▸ Work required
Look for the word "computer" in the material below, then report each line where it occurs.

▸ Given information
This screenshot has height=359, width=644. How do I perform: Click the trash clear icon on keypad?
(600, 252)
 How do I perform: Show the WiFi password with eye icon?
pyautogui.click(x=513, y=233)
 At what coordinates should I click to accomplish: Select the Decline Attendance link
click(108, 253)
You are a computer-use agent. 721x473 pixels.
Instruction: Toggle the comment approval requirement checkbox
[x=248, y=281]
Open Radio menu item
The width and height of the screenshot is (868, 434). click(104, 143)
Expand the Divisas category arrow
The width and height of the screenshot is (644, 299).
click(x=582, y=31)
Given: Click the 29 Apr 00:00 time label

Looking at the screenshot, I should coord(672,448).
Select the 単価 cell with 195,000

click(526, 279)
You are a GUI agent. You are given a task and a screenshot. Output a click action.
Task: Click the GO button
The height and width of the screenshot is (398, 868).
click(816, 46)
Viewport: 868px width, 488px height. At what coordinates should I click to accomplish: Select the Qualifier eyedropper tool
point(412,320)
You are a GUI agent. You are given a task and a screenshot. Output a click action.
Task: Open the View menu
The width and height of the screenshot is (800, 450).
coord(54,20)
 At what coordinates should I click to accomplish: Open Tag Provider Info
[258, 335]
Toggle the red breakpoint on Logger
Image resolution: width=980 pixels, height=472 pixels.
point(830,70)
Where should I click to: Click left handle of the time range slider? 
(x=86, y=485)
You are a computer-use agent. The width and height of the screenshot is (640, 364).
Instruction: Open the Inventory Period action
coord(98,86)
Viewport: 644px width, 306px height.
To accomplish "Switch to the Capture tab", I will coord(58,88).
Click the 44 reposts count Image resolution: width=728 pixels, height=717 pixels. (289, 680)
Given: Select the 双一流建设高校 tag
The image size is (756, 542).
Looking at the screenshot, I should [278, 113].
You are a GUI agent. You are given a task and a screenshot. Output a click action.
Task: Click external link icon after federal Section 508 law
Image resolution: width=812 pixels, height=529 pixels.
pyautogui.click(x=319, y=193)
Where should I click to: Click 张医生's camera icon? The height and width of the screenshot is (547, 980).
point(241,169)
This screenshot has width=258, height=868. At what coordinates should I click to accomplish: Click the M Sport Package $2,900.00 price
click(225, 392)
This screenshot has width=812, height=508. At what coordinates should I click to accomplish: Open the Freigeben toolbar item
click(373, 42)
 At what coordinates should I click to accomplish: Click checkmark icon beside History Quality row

▸ Reply to the exercise
You are a computer-use agent. 721x473 pixels.
You are a computer-use agent. The width and height of the screenshot is (640, 364).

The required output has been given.